Die verbreitetsten Inhalte einer ASF-Datei sind Windows Media Video (WMV) in Kombination mit Windows Media Audio (WMA). WMV unterstützt neben Videos in niedriger Auflösung auch hochauflösendes Filmmaterial. Durch die Möglichkeit, Windows-Media-Dateien mittels digitalem Rechtemanagement zu schützen, kommt das Format häufig bei Download-Shops zum Einsatz. Windows-Media-Videos im ASF-Container erscheinen üblicherweise mit der Dateiendung ".wmv", seltener auch ".asf".
QuickTime ist ein Dateicontainer von Apple, der ASF ähnelt und als Grundlage für den MPEG-4-Container diente. In QuickTime-Containern können nahezu alle Audio- und Videodaten abgelegt werden, was das Format besonders für die professionelle Medienproduktion attraktiv macht.
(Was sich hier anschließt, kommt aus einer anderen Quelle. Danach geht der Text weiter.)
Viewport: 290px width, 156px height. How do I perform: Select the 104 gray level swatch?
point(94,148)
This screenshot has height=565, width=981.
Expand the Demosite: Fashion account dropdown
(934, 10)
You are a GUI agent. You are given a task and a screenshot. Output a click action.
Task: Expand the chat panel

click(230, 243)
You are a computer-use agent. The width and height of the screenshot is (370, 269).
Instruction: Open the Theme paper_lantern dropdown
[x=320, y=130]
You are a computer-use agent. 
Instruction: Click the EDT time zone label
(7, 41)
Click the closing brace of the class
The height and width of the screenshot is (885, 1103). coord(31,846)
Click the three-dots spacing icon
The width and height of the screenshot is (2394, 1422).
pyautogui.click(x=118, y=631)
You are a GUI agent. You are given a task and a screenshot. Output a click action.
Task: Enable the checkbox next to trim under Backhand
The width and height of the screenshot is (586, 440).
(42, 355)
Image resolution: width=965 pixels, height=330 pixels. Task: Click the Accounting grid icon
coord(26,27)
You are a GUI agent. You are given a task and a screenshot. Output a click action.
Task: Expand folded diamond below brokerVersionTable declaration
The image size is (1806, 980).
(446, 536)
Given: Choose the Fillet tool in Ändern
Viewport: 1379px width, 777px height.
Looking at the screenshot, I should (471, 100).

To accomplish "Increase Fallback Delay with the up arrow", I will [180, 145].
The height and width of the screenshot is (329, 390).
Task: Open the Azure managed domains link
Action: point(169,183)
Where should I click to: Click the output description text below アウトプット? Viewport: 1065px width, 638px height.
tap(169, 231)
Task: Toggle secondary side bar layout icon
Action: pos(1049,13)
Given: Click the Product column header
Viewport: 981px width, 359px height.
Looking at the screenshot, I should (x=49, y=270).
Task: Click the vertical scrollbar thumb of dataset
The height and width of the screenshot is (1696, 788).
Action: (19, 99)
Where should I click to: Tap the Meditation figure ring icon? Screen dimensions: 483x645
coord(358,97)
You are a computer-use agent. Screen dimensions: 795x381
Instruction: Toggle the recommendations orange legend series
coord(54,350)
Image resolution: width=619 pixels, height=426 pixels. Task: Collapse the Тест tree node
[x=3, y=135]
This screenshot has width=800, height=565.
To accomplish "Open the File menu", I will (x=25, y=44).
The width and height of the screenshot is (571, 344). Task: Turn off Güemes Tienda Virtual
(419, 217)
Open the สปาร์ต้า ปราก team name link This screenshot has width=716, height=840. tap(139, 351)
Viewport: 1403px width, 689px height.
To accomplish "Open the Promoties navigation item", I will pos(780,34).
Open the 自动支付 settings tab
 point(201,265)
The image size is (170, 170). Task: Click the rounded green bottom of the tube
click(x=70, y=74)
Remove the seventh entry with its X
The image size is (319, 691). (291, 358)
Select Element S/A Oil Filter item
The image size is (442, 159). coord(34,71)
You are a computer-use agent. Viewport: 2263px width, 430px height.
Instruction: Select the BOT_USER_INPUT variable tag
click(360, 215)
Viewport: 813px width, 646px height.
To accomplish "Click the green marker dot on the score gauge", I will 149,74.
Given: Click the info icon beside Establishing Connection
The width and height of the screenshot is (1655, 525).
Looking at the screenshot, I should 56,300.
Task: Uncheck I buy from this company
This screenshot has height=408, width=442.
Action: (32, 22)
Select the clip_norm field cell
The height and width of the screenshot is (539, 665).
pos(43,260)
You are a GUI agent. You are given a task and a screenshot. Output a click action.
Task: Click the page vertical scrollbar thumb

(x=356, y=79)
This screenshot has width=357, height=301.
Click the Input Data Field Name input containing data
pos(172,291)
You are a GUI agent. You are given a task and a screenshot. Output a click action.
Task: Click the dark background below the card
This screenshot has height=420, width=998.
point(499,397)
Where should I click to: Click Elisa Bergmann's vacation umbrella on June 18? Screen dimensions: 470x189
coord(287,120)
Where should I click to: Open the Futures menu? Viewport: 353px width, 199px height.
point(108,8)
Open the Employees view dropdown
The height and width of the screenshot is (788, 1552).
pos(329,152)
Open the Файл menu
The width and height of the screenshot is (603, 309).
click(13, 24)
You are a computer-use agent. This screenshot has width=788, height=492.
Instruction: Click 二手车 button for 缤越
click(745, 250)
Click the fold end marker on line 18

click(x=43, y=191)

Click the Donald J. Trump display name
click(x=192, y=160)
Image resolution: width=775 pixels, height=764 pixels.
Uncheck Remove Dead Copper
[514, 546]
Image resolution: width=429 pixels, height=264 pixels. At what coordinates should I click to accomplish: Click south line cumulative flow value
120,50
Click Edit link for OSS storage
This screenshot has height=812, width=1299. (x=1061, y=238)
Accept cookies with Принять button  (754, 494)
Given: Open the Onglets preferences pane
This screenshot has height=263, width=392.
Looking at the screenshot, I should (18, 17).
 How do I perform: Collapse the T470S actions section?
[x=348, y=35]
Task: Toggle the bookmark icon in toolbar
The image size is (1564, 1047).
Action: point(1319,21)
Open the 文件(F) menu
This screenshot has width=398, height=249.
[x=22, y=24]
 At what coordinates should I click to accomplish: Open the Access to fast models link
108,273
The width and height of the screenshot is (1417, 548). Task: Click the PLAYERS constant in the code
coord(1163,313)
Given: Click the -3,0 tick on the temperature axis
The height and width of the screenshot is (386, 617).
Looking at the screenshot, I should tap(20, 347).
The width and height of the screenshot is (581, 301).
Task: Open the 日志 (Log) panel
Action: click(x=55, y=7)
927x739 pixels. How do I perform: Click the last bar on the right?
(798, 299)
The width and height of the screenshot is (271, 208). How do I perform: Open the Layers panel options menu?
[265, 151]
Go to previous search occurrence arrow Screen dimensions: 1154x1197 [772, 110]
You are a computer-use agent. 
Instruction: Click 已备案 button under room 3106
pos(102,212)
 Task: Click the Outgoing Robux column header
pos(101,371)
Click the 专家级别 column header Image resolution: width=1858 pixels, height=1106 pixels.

Beliebt ist QuickTime auch im Internet als Streaming-Format. Zudem ermöglicht QuickTime die Wiedergabe dreidimensionaler Panorama-Galerien. Um QuickTime-Inhalte abzuspielen, wird der QuickTime-Player von Apple benötigt. Viele Digitalkameras und Camcorder nutzen das Format, um Videos darin zu speichern. Die gängigste Dateiendung für QuickTime ist ".mov".
DivX und Matroska: 100 Millionen Abspielgeräte
DivX war ursprünglich ein MPEG-4-kompatibler Videocodec. Im Laufe der Zeit hat sich DivX jedoch zu einem universellen Medienformat mit Untertitel-, Kapitel- und Menü-Unterstützung entwickelt. Heutige DivX-Versionen speichern üblicherweise H.264-Videodaten und AAC- oder Dolby-Digital-Audiodaten in einem Matroska-Container. Auch hochauflösende Inhalte sind möglich.
Übliche Dateiendungen sind ".divx" und ".mkv". DivX hat nicht nur im Internet, sondern auch auf Heimkino-Abspielgeräten eine große Verbreitung erlangt. Nach Herstellerangaben können über 100 Millionen Geräte das Format wiedergeben. Inzwischen bieten auch einige Online-Shops Kinofilme großer Hollywood-Studios im geschützten DivX-Format zum Kaufen oder Mieten an.